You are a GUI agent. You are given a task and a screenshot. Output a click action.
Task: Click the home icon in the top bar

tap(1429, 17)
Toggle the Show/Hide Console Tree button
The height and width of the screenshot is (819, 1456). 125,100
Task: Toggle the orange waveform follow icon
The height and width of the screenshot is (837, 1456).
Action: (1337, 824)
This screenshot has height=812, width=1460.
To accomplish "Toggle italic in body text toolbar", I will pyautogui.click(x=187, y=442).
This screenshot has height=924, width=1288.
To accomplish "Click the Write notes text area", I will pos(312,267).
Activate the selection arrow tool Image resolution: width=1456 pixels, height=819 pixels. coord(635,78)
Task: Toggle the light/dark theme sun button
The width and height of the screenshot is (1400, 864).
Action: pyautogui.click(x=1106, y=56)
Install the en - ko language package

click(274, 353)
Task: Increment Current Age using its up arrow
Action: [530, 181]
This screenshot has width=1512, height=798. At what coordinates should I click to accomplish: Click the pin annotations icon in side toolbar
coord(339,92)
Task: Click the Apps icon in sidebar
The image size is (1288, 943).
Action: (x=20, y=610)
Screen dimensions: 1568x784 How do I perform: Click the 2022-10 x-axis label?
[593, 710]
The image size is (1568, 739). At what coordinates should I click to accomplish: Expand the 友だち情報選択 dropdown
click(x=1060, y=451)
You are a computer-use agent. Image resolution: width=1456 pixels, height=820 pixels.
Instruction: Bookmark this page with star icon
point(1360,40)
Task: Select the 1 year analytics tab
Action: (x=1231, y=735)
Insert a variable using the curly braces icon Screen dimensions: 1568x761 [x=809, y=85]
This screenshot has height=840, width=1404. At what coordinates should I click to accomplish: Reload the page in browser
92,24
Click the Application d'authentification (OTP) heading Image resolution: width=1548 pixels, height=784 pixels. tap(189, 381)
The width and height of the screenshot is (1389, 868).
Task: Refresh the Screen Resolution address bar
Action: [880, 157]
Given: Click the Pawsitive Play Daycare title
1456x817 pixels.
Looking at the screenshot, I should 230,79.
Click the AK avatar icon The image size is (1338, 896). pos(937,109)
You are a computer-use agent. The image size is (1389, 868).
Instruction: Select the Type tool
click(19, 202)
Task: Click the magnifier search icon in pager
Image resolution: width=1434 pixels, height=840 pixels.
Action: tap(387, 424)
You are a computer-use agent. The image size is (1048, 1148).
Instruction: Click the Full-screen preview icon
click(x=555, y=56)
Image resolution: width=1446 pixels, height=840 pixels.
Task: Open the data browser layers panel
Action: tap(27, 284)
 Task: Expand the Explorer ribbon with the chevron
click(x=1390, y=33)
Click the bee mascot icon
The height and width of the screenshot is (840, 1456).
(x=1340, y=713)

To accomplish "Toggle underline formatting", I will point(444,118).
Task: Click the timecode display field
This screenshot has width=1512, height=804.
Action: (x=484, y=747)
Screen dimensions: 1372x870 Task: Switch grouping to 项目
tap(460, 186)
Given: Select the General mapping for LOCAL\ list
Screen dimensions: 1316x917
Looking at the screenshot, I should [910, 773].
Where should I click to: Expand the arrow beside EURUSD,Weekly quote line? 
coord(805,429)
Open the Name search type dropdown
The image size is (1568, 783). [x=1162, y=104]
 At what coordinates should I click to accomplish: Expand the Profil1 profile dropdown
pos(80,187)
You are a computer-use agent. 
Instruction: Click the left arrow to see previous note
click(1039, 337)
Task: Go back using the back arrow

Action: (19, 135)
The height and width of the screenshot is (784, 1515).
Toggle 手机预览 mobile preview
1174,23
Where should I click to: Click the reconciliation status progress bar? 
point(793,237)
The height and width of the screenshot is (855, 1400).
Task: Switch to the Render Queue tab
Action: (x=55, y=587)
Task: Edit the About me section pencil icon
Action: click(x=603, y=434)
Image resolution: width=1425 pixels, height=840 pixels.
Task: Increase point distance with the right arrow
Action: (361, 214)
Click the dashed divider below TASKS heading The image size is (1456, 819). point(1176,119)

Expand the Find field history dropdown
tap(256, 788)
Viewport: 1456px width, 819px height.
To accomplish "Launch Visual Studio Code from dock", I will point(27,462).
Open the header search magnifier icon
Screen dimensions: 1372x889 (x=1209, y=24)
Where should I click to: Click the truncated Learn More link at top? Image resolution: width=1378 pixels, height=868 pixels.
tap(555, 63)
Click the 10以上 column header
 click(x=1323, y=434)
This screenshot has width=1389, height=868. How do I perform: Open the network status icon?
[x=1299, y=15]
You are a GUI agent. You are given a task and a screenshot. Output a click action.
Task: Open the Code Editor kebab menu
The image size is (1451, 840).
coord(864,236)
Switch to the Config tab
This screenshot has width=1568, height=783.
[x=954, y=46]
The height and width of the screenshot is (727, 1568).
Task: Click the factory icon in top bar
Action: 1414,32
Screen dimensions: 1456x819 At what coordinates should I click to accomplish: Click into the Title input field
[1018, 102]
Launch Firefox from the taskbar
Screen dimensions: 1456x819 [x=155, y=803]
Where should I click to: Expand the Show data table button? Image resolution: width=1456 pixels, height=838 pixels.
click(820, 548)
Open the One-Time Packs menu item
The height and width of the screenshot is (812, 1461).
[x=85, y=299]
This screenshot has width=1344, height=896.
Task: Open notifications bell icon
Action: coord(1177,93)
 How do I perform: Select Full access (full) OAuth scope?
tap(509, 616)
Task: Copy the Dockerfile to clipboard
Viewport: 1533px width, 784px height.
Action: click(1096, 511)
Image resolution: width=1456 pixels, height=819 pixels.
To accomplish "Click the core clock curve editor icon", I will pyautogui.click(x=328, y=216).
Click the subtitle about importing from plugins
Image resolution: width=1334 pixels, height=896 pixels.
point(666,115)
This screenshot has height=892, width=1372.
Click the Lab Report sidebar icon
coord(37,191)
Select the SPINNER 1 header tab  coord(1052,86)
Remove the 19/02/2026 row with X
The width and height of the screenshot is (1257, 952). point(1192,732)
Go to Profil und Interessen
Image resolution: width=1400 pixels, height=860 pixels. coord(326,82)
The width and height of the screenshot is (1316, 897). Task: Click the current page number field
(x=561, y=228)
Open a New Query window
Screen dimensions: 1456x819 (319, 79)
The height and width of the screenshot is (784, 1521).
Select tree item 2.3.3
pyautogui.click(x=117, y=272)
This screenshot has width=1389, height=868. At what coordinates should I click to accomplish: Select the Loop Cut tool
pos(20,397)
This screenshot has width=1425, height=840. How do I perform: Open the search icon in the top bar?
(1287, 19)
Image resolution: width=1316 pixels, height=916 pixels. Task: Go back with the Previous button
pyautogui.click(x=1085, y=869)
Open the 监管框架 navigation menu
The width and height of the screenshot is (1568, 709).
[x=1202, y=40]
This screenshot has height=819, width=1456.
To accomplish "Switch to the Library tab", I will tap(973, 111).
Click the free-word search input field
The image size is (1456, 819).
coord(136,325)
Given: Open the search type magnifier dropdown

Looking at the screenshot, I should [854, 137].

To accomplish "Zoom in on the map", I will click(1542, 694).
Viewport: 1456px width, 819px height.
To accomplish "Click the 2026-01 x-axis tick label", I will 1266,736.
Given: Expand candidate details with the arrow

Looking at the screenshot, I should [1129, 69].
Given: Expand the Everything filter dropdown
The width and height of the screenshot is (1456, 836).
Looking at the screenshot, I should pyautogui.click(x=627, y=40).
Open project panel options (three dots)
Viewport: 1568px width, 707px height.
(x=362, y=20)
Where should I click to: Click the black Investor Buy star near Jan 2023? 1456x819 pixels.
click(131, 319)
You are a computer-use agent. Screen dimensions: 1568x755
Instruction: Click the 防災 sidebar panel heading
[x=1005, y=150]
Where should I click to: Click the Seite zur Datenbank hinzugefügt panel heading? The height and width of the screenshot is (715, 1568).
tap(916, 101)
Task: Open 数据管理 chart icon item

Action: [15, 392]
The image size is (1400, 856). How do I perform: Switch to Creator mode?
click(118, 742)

········

## Exercise directions
Wherever the string "text" occurs in the records above, copy that line.

## Written reply
To accomplish "Toggle italic in body text toolbar", I will pyautogui.click(x=187, y=442).
To accomplish "Click the Write notes text area", I will pos(312,267).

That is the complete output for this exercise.